Many of the dealers today are not very clear about levy of VAT on freight charges being collected on the sale transactions. An attempt has been in this article to provide clarity on the implication of freight charges. Under the earlier Karnataka Sales Tax, the dealer of goods could have claimed deduction towards transportation charges if the amounts were shown separately. However, the same is not the case in case of KVAT introduced from 2005.
Definition of turnover
Section 2(36) of the KVAT Act defines "turnover" which is relevant to understand the amounts which are taxable. The same reads as under:
"'Turnover' means the aggregate amount for which goods are sold or distributed or delivered or otherwise disposed of in any of the ways referred to in clause (29) by a dealer, either directly or through another, on his own account or on account of others, whether for cash or for deferred payment or other valuable consideration, and includes the aggregate amount for which goods are purchased from a person not registered under the Act and the value of goods transferred or despatched outside the State otherwise than by way of sale, and subject to such conditions and restrictions as may be prescribed the amount for which goods are sold shall include any sums charged for anything done by the dealer in respect of the goods sold at the time of or before the delivery thereof:”.
From the definition, it is clear that turnover means the aggregate amount for which goods are sold and shall include any sums charged for anything done by the dealer in respect of the goods sold at the time of or before the delivery thereof.
When the transfer of title in the goods is to be at the place of buyer then all charges incidental thereto like transport of goods, installation charges and other expenditures etc. incurred by the seller would become part of amount for which the goods are sold by the seller to the buyer. If the transfer of title of goods is to be at the place of seller then the subsequent charges for transporting goods, installation and other expenditure do not form part of amount for which the goods are sold.

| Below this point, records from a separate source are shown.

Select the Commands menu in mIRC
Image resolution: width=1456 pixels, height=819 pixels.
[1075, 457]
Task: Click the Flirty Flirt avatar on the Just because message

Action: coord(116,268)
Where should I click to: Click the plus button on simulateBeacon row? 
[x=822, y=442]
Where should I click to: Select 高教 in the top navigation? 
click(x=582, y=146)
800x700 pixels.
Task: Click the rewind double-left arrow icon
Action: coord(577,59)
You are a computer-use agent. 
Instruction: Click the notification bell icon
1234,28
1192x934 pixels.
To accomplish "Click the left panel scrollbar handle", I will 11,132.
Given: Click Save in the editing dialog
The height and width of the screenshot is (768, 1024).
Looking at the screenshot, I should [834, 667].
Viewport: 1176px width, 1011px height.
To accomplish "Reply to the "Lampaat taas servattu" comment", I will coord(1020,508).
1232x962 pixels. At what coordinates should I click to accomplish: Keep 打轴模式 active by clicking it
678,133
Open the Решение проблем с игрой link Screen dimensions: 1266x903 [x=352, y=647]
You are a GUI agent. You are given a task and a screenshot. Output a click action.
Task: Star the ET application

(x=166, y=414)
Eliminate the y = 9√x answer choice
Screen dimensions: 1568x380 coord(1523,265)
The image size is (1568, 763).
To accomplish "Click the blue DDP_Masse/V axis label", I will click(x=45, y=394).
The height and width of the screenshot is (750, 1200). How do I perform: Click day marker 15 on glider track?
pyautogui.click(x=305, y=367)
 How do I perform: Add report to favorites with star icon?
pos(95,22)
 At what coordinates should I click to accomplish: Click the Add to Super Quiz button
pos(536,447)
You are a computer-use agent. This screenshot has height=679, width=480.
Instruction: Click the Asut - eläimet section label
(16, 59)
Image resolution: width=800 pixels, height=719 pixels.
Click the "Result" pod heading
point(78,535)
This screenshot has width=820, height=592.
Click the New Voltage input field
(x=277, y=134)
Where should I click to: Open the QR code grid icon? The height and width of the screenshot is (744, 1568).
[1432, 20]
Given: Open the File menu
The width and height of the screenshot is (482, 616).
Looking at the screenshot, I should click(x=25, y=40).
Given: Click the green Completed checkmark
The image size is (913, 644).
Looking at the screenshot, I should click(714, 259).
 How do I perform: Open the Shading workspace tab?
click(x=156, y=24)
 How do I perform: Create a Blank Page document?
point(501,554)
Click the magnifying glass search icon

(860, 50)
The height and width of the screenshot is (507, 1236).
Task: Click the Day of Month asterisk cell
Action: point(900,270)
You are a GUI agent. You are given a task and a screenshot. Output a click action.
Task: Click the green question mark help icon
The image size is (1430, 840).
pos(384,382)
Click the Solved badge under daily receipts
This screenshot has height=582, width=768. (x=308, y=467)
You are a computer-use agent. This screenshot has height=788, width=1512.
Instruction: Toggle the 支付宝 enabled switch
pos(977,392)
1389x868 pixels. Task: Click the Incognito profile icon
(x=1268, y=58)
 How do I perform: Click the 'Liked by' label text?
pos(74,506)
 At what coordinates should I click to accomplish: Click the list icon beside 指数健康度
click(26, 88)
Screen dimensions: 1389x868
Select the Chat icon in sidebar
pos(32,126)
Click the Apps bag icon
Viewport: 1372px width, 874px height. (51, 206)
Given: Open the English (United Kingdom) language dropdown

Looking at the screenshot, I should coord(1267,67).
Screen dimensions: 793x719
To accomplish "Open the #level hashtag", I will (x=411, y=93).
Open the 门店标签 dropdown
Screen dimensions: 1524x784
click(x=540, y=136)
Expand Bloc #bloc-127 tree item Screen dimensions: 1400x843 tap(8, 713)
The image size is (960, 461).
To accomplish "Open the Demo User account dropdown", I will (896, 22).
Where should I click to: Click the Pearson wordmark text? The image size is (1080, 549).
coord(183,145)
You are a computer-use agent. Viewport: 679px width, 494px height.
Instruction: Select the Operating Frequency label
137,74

Further, if the sale agreement entered with the buyer specifies an obligation on the part of the seller to transport the goods as incidental to the sale then the same becomes part of the amount for which the goods are sold. This view is supported by various decisions of Karnataka High court such as Prakash Retail Ltd Vs. DCCT [(2014) 68 VST 392], APCO Concrete Block and Allied Products v. DCCT [(2011) 44 VST 312].
Conclusion: The dealer while charging freight / transportation charges should refer to the terms of contracts with regard to delivery of goods and transfer of title. If the transfer is at buyer’s place, VAT need not be charged on transportation charges. Otherwise, it is liable for VAT.